I posted lots of photos recently because I refused to think, using stress as an excuse. Now, I am finally willing to write again, after pushing all thoughts away during the past few weeks.
I have not managed to secure a job yet. I am feeling intense pressure, panic and frustration because starting my training this month had been crucial to the schedule of this year. The duration of the training is 10 months – the later I start, the later I finish. I didn’t want to meet anyone at all throughout this period, assuming that I will have to sit through conversations I’d rather not hear from friends, all of which have started their training. The same things happen whenever I see Alex. He wakes up every morning at 6:20, while I can still linger under the duvet – the only bright side of the whole situation. Then, I spend the rest of the day facing the laptop, cleaning the house, doing the laundry and the dishes, eventually culminating in preparing the evening meal while waiting for Alex to return. This whole housewife lifestyle has at least made me realize that I don’t want to get married so soon, or at the very least having my own career.

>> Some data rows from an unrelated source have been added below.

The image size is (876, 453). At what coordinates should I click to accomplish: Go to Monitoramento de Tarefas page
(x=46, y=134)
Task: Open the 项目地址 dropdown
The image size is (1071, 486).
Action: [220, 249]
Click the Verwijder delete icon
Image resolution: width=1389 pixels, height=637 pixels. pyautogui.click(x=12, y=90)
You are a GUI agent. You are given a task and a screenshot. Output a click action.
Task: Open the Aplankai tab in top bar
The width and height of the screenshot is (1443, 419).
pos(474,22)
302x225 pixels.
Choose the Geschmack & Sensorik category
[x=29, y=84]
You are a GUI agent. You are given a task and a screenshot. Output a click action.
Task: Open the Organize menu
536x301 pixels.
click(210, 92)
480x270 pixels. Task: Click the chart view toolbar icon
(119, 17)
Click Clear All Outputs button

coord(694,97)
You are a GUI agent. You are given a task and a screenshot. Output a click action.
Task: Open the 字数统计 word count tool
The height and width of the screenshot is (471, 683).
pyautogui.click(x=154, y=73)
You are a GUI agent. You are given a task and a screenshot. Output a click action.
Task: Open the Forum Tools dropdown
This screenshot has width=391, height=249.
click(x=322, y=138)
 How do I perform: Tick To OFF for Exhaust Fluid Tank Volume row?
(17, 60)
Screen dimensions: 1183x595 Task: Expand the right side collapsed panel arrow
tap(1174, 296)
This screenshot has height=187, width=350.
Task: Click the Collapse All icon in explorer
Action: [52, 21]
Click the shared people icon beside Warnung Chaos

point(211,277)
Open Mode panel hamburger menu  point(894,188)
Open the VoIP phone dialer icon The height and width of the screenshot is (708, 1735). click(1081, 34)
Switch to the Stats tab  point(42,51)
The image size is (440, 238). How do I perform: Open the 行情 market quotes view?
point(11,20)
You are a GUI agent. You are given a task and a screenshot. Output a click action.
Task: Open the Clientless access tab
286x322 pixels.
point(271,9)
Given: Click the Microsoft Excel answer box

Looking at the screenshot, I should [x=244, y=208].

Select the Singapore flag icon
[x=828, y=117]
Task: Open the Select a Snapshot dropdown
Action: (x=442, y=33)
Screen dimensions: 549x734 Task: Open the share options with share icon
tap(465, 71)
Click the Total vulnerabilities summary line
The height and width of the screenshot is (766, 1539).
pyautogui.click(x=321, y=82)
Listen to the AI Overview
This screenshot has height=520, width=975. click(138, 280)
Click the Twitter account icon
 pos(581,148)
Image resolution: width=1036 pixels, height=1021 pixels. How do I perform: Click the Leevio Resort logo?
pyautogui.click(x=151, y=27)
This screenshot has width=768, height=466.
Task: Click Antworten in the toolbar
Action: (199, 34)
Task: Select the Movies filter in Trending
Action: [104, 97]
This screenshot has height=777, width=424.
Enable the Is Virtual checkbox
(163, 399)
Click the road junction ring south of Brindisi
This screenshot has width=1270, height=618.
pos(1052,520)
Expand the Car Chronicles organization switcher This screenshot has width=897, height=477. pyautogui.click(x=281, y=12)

I attended quite a number of interviews over the past months, but nothing worked out. So many choices became my eventual nemesis. I became arrogant, leading to poor performance in each interview. So what? I had “others”. This indecision, greed and overconfidence led to my downfall. When I finally realised the extent of my mistake, I had only one interview left. And it was sick irony that I did my best for the last interview, paying attention and giving my best effort like no other, and then securing the job, only to find out it came with pathetically bad conditions, one which I finally had to reject.
Anyhow, thanks to Tristyn for breaking the news that there will be an exception this year around – the 10 month training period has been reduced to only 6. I’ve sent an email to my tutor, and, pending his confirmation, I am actually looking forward to exploring other choices. Other jobs might not pay as much I could get as an architectural assistant, but nevertheless it may be end up being interesting.
Here comes some photos from Oxford…
taken at the top of Carfax Tower, remains of the 13th century church
Bridge of Sighs, sharing the same name as the one in Venice because of its similarity
the Bridge of Sighs in Venice,
this was taken when we were there
It was a day trip before we headed to Cambridge in the evening.